Records drawn from a dataset
Content starts
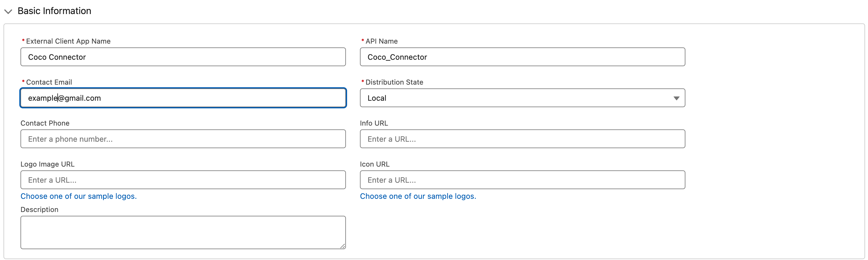Screen dimensions: 868x260
Task: Click inside the Logo Image URL field
Action: [183, 180]
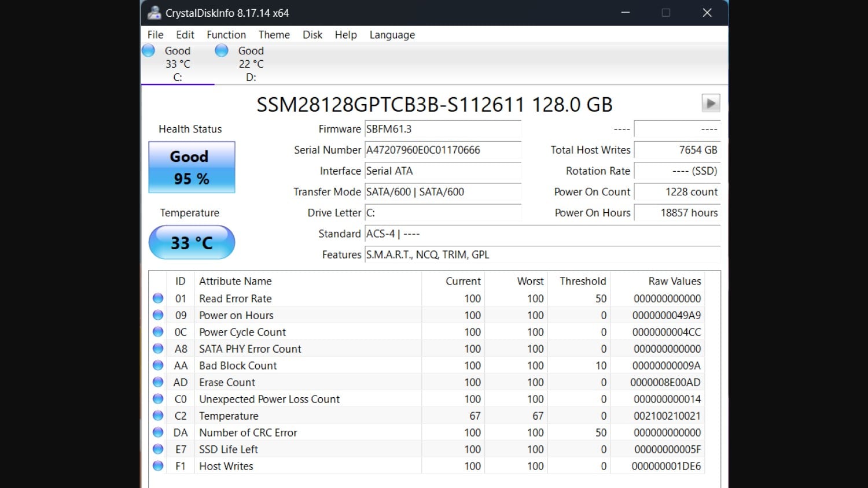Screen dimensions: 868x488
Task: Open the Function menu
Action: [x=226, y=35]
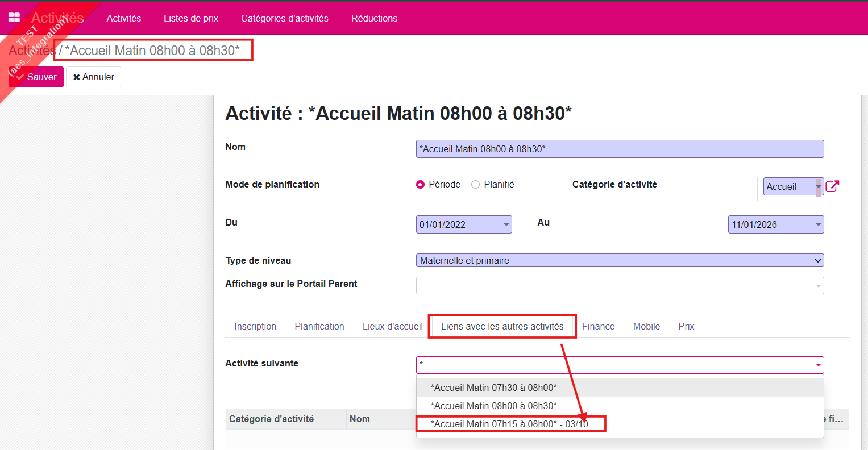The height and width of the screenshot is (450, 868).
Task: Open the Catégories d'activités menu
Action: point(284,18)
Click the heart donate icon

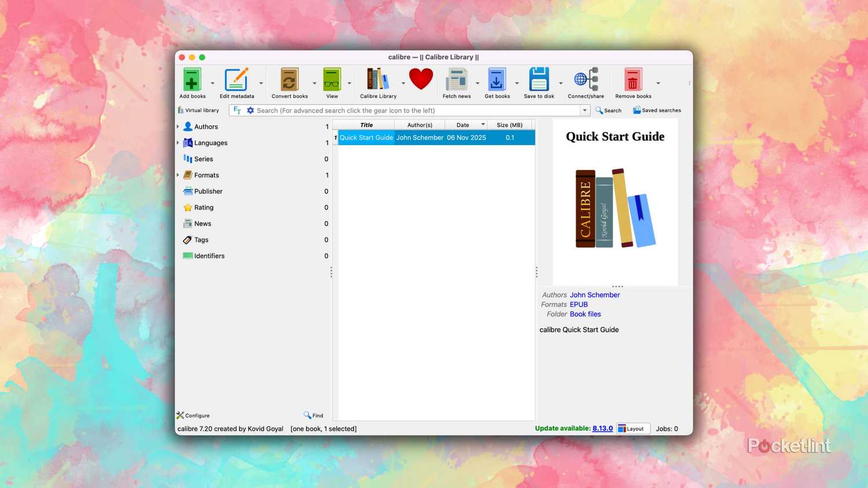pyautogui.click(x=421, y=77)
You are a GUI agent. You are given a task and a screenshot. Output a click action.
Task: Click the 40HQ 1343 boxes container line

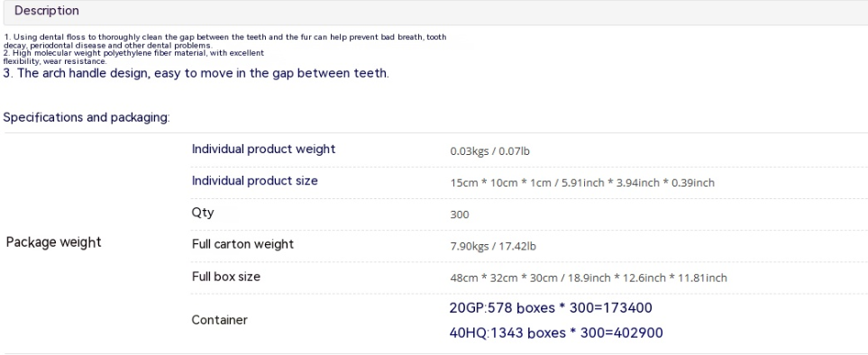(556, 332)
Content ends
The lines from the one containing "Click the heart donate icon" through the final line of the data are to be repeated exactly, with both ends included and all pictures left out.

Click the heart donate icon

pyautogui.click(x=421, y=77)
You are a GUI agent. You are given a task and a screenshot. Output a click action.
Task: Click the 40HQ 1343 boxes container line

(556, 332)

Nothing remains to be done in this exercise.